**Problem to work on:**
From the records below, please repeat exactly the line that has "Screen dimensions: 1344x896", the line that has "You are a GUI", and every line between them, and nothing else.

*** Records shown ***

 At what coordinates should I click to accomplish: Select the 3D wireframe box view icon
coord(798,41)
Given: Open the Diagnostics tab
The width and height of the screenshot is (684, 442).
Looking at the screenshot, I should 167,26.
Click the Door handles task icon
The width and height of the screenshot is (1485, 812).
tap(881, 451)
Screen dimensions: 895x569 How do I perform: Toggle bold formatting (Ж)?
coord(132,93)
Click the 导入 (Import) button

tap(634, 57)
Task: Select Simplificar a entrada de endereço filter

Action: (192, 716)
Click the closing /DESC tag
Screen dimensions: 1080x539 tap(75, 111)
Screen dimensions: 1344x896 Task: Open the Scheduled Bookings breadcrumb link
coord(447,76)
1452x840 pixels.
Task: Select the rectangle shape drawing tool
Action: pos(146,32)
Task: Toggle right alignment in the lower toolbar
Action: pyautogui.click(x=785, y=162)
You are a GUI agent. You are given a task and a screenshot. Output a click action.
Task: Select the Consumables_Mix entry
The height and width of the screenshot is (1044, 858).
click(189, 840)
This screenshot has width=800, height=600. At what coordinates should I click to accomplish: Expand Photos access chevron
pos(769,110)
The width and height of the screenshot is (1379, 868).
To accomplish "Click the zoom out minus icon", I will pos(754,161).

***

**Response for this exercise:**
Screen dimensions: 1344x896 Task: Open the Scheduled Bookings breadcrumb link
coord(447,76)
1452x840 pixels.
Task: Select the rectangle shape drawing tool
Action: pos(146,32)
Task: Toggle right alignment in the lower toolbar
Action: pyautogui.click(x=785, y=162)
You are a GUI agent. You are given a task and a screenshot. Output a click action.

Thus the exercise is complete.